By Richard Wallace, Mirror UK
 
FRANCE dramatically joined a UN split over Iraqi weapons inspections yesterday as Nelson Mandela branded the US a world bully.

Leading Security Council members France, Russia and China opposed any new UN resolution approving military action against Iraq without first giving time for inspectors to do their work.

But the US, backed by Britain, dismissed Iraq's offer to allow inspectors back without conditions as a stalling ploy, insisted a new resolution was still necessary - and continued to prepare for war.

President Bush said last night: "The UN must act. We will not be held to blackmail by a barbaric regime. It's time for us to deal with the true threats of Saddam."

His hardline stance outraged former South African president Nelson Mandela, who said: "What right has he to say Iraq's offer is not genuine? We must condemn that very strongly.

"No country, however strong, is entitled to comment adversely in the way the US has done.

"They think they're the only power in the world. They're not and they're following a dangerous policy. One country wants to bully the world. We must not allow that."

His concern was welcomed by Arab nations who believe nothing Saddam can do will satisfy the US.

Iraqi Foreign Minister Naji Sabri said on Monday Iraq would readmit weapons inspectors with no strings attached. Last week, Deputy Premier Tariq Aziz said no such move was considered.

France said yesterday the world should test Iraq by quickly sending in inspectors. The Foreign Ministry said: "We must let Saddam's words speak for themselves."

Russia said: "It is essential to resolve the issue of the inspectors. No new resolutions are needed."

China said it hoped Iraq would create the "necessary conditions" for the issue to be resolved.

The three countries, with Britain and the US, are members of the Security Council's Big Five. Each can veto any resolution.

But the US and Britain said only the threat of military action would stop Saddam cheating.

Firing a scornful shot across UN bows Mr Bush said in Nashville, Tennessee: "It's time for the UN to determine if they want to be a force for good and peace, or an ineffective debating society."

He feared a "barbaric regime" linking with terrorists and providing weapons of mass destruction to hold the US and allies to blackmail.

The president warned: "We will not allow that.
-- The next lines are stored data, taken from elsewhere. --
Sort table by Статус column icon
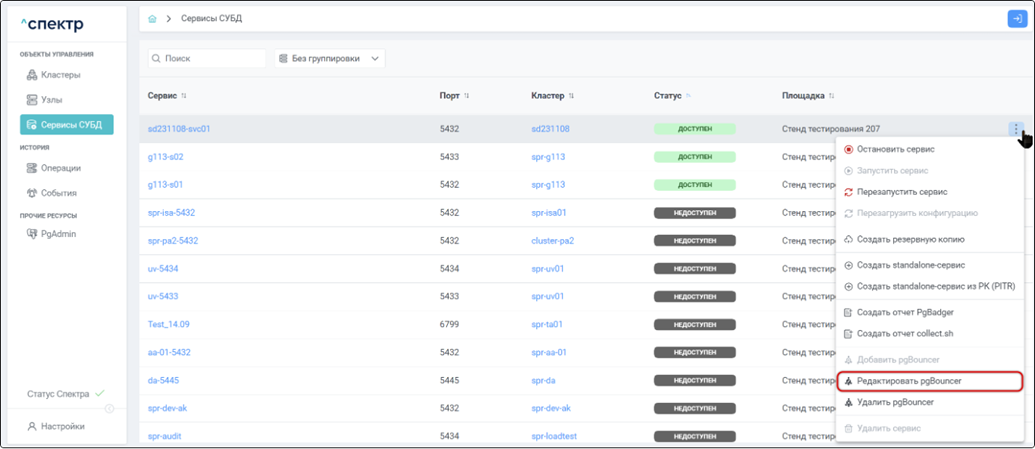 coord(688,96)
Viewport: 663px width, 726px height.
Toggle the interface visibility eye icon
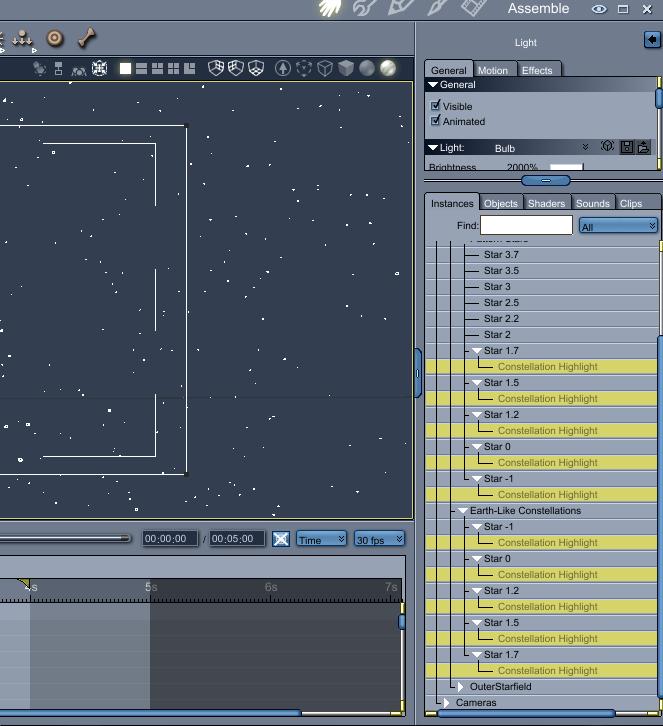click(x=599, y=9)
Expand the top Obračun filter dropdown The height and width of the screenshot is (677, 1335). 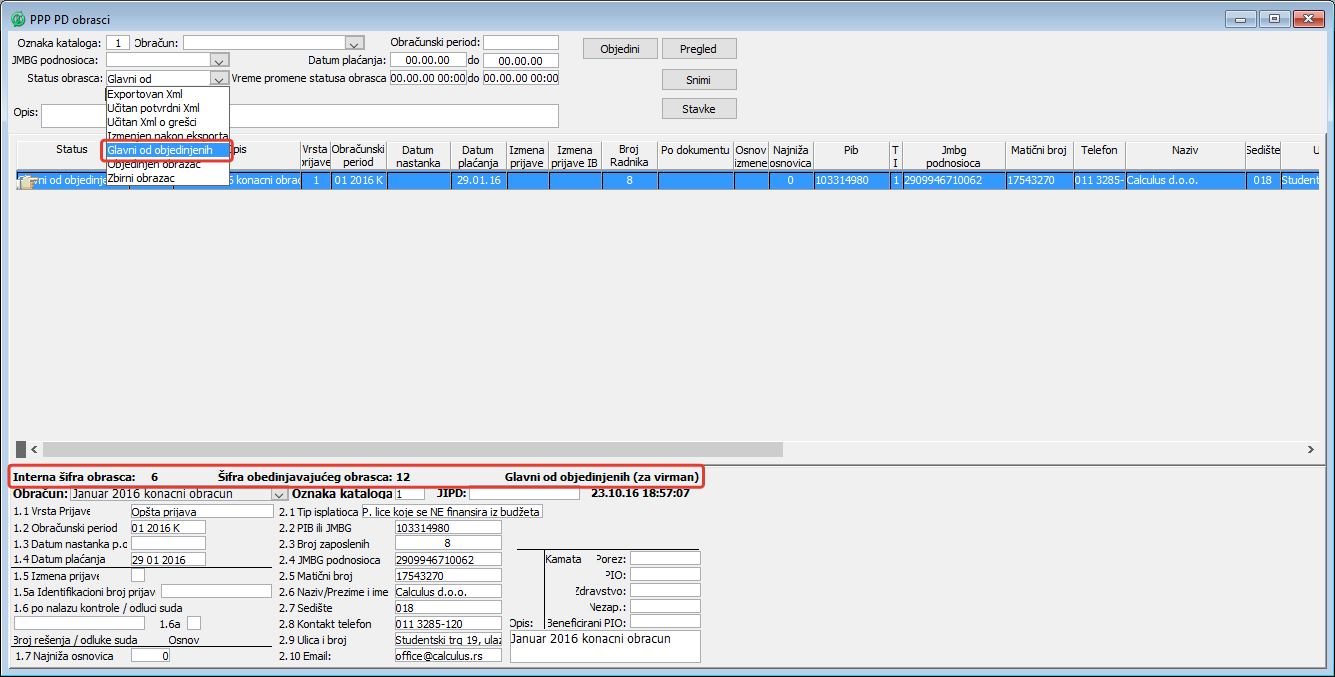[353, 43]

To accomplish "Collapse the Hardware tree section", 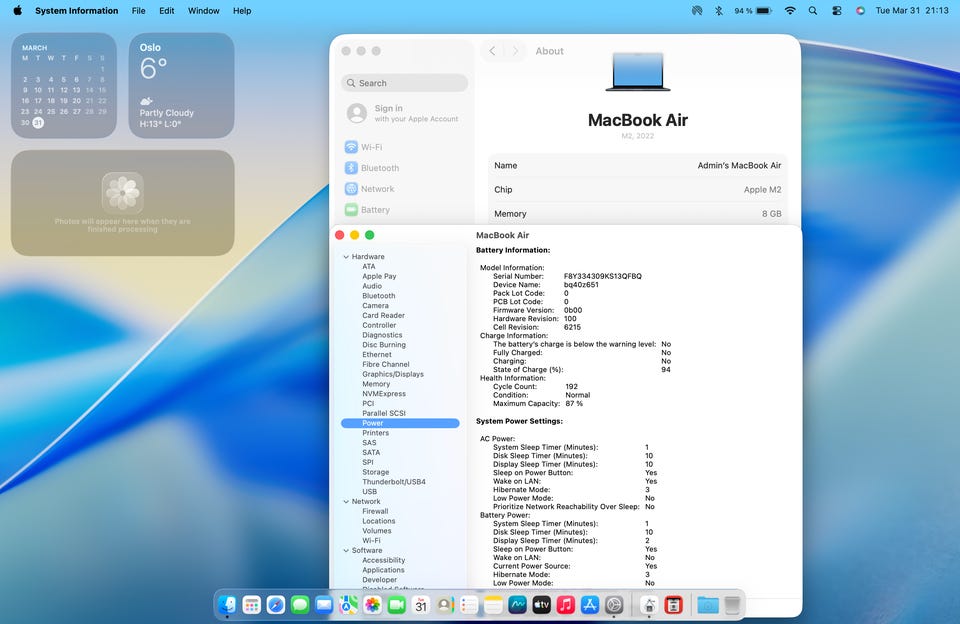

After 11 years of not doing what he'd say he'd do it's time for us to do deal with the true threats of Saddam. It's time for us to secure the peace."

Earlier, Secretary of State Colin Powell told Security Council foreign ministers the US would press on with a proposal allowing the use of force if Saddam fails to comply.

He said: "We didn't see Iraq suddenly acknowledging the error of its ways. What we saw was Iraq responding to enormous pressure.

"We cannot take a page and quarter letter signed by the Foreign Minister as the end of this matter. We have seen this game before."

Keeping up the pressure, the a senior White House official said: "This is just Saddam playing rope-a-dope with the world all over again. He's never kept his word. We need a new resolution.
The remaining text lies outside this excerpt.